**Aim of the task**
Every line below between the line holding "mnev.fizmatclub@gmail.com (939, 845)" and the line holding "О клубе (119, 279)", inclusive, should be repeated exactly, and all other lines omitted.

**Excerpted data**
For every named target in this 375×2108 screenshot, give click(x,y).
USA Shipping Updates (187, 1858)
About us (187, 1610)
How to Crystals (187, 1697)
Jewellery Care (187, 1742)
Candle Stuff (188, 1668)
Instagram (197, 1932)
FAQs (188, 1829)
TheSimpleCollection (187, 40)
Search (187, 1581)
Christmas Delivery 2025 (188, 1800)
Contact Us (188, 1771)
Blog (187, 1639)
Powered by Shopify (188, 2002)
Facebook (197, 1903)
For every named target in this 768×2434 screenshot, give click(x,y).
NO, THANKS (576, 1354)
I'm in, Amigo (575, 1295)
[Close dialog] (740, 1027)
--
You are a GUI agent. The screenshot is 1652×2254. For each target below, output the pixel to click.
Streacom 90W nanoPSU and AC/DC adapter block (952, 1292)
--
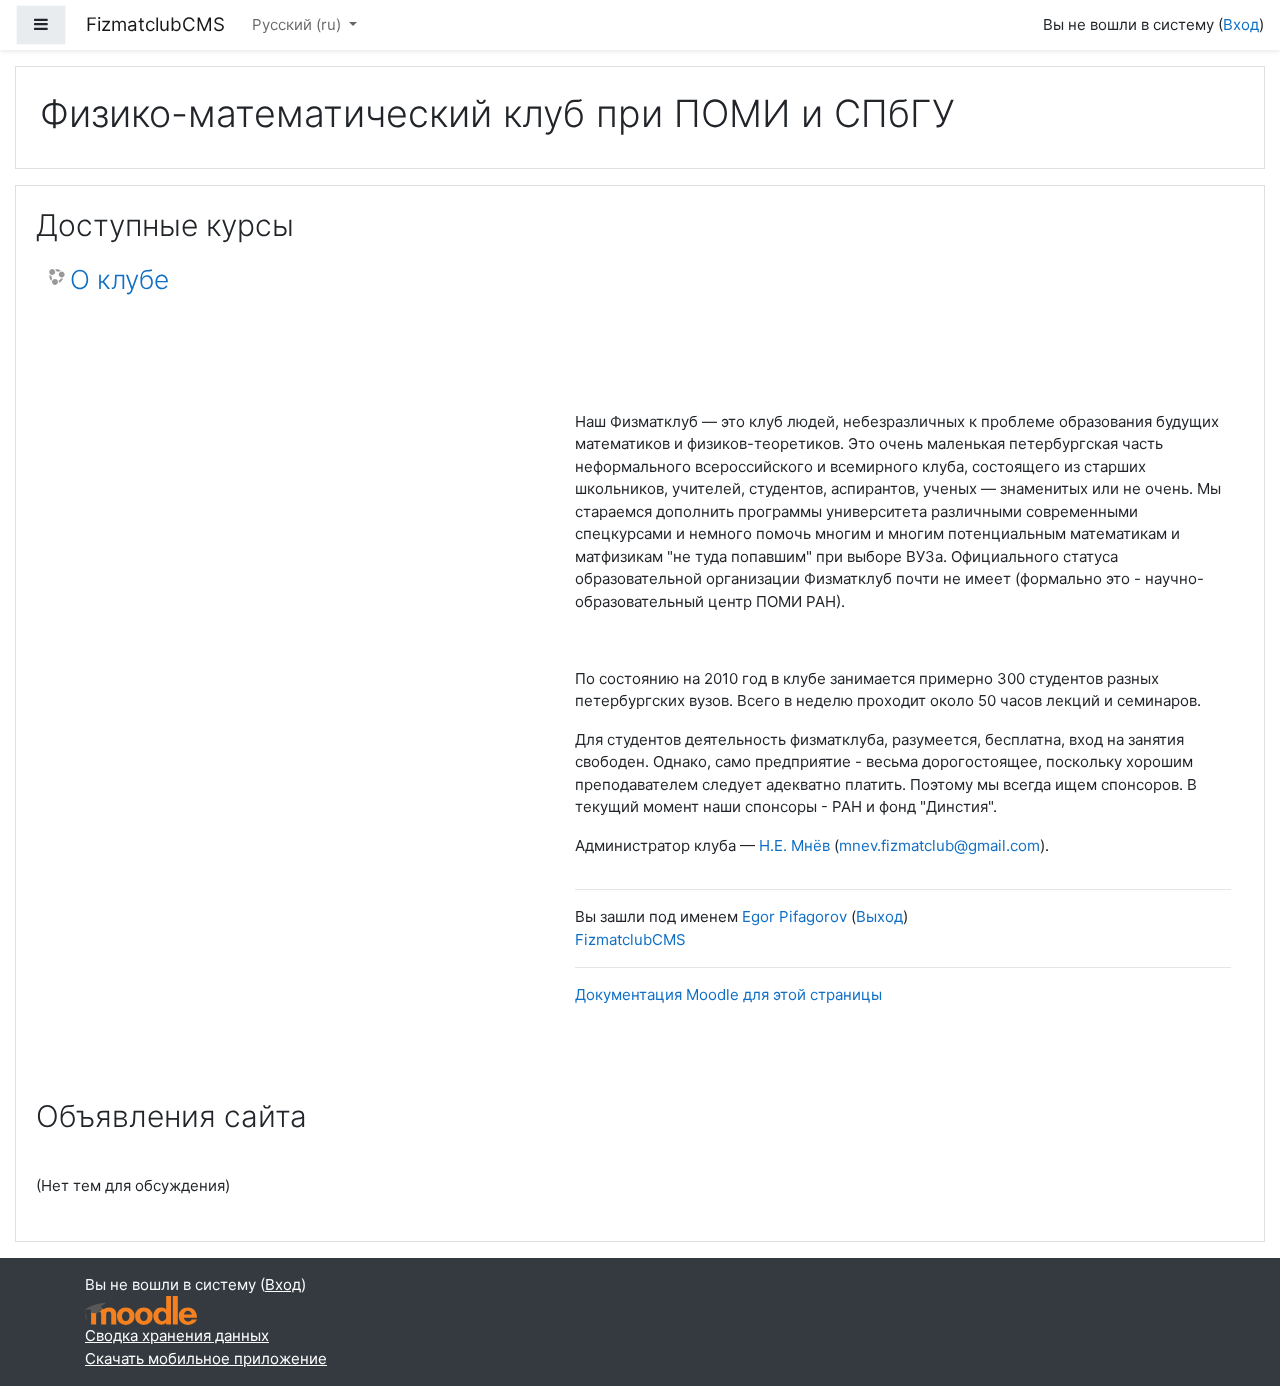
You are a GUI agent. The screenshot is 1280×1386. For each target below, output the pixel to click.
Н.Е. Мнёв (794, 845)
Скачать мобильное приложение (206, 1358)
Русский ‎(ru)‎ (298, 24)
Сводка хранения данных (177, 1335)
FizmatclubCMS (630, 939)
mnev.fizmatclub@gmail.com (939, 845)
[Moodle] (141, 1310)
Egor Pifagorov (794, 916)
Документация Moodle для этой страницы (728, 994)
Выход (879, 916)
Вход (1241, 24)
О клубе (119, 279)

**Result of the exercise**
mnev.fizmatclub@gmail.com (939, 845)
[Moodle] (141, 1310)
Egor Pifagorov (794, 916)
Документация Moodle для этой страницы (728, 994)
Выход (879, 916)
Вход (1241, 24)
О клубе (119, 279)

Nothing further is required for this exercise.